Before Oppenheimer’s appearance, he bellowed to his wife, “They [the people] must hear this.” The hostile meeting was a surrogate for his anguish. Members of the committee were selected to prevent his continued leadership since he realized that further development of weapons of mass destruction would only hasten mankind’s demise. Anticipating the committee’s decision, his wife said: “They will never give it to you.” What she meant was: they will grant you neither the chairmanship, nor forgiveness.
Predictably, he was rejected.
How does this apply to vascular surgery? Some years ago, my partner and I performed an open aneurysm repair on a healthy 60-year-old male. The patient worked out every day and was a prominent lawyer in the community. The operation went along flawlessly: the graft was sewn in and the retroperitoneum closed. Heparin was reversed with protamine with no issue. Vital signs were stable. My partner scrubbed out to enter post-op orders. The anesthesiologist asked if I wanted to return the cell-saved blood. Although we had not lost much, I reasoned that it was his blood and would make his recovery that much easier. I agreed and the perfusionist spun down the blood and began the infusion. At that moment, disaster struck.
His blood pressure and saturation fell to zero. We immediately performed a transesophageal echocardiogram. The images were staggering. Both atria and ventricles were filled with clot, as were the pulmonary artery and aorta. The patient had suddenly clotted his vascular system for no apparent reason. We thought of extracorporeal membrane oxygenation (ECMO), but there was literally nothing to be done.
We called around the country seeking information or if anyone had ever experienced a similar complication. A professor at Emory in Atlanta suggested antiphospholipid antibody syndrome or preformed anti-heparin antibodies. Our hospital did an investigation and came up with nothing. We met with the widow multiple times and tried (but failed) to give her an explanation.
Understandably, the wife obtained the best malpractice law firm in the area. When I received the intent-to-sue letter, I did something I had never done before and called the attorney. I told him that I had no idea why that patient clotted his heart, that I had never seen that happen before, and that I hoped to never see it again. I told him of the research that we did and that, if his experts had any insight, to please share it. We never heard from him again.

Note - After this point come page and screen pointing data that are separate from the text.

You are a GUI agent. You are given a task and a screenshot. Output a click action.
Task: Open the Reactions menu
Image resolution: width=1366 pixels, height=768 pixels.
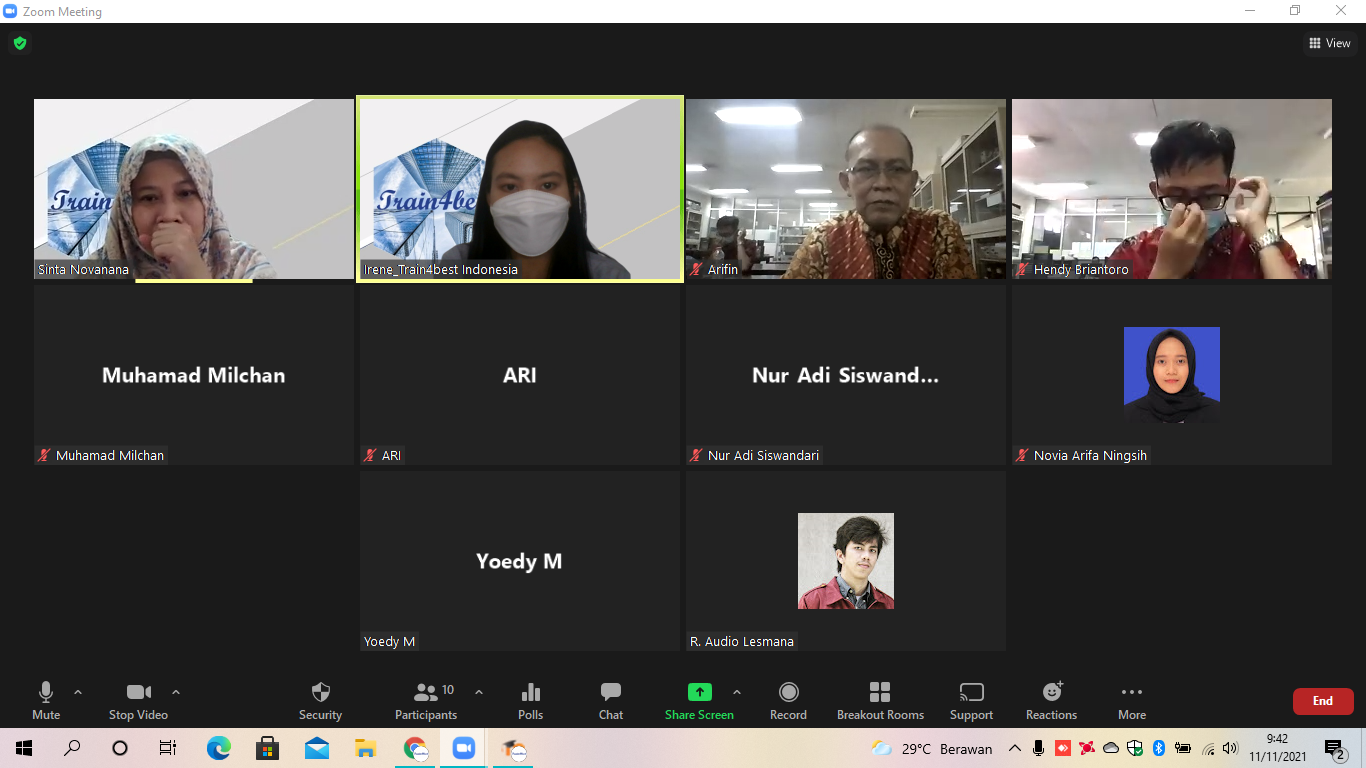pos(1051,700)
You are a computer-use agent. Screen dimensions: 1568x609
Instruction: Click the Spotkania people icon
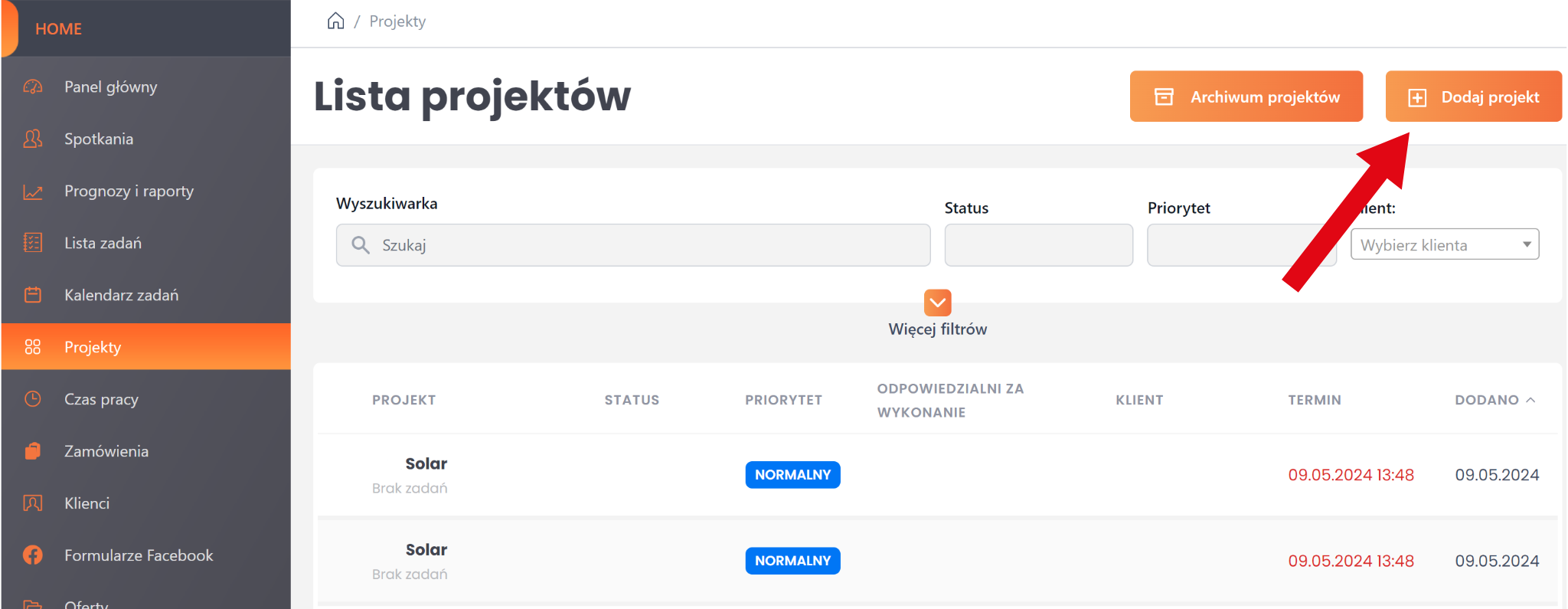point(33,139)
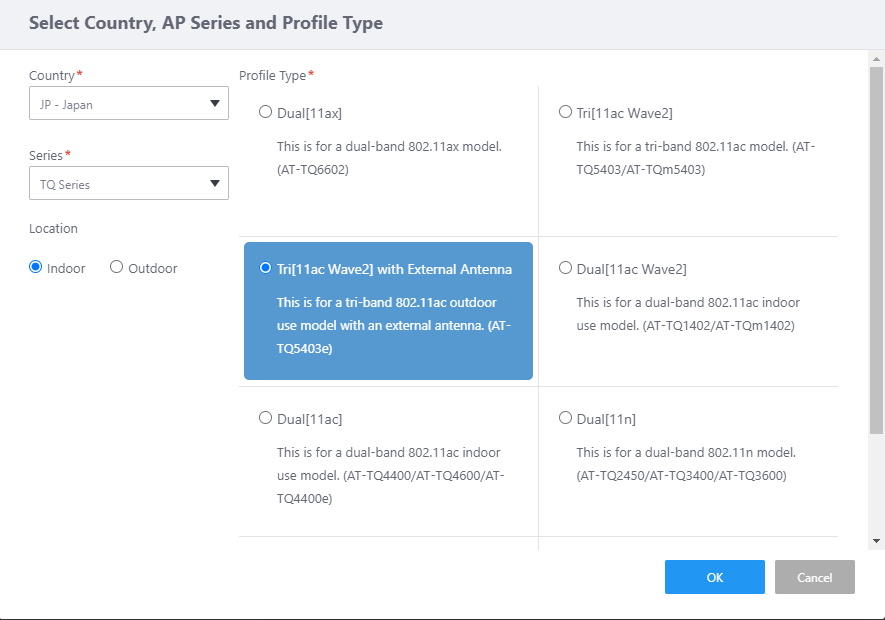Select the Dual[11ac] profile option

tap(265, 418)
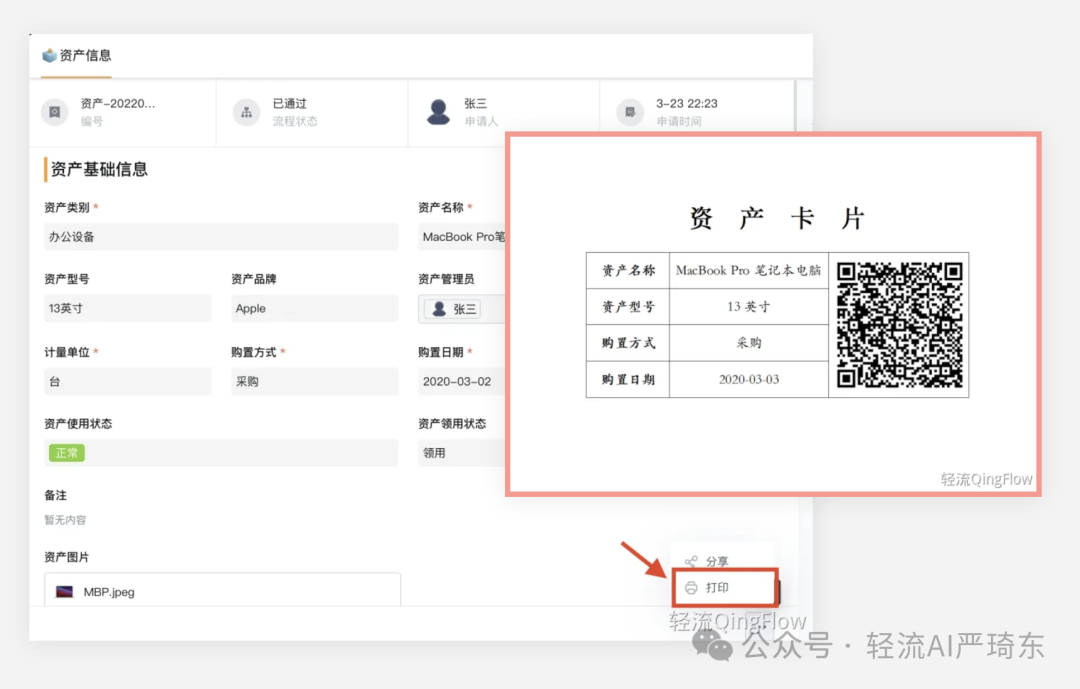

The renowned Boston vascular surgeon, Alan Callow, used to say that the ghosts of our failures parade around our bed at night. Yet, every patient we place on the operating table is put at risk. It takes a special person to accept this heavy responsibility, and we all carry the emotional burden of our failures. How we seek expiation is a matter of personal accommodation. A resident who worked with Dr. Charles Bailey, a pioneer in pediatric cardiac bypass surgery in the 1950s, told me that Bailey lost his first 74 patients. The resident approached Dr. Bailey, asking: “Dr. Bailey, don’t you think we should stop?” Bailey responded: “No! We are close!” The 75th patient survived.
I’m not sure that many of us would have had the callousness to continue after losing 74 patients, nor would it even be possible today. But we surgeons all face similar responsibilities and bear the weight of our failures. And somehow, we return to the operating room the next day wizened, but humbled. To survive, we either develop emotional callousness, or realize that the good we do for most patients outweighs our failures. Or both.
Before he accepted the leadership of the atom bomb project, Albert Einstein asked Oppie: “Do you think you will be able to handle the consequences?” Oppenheimer did not answer.
As each practitioner seeks their own reconciliation, we acknowledge that our choice is not an easy profession—replete with gratification but often humbling.
Arthur E. Palamara, MD, is a vascular surgeon in Hollywood, Florida.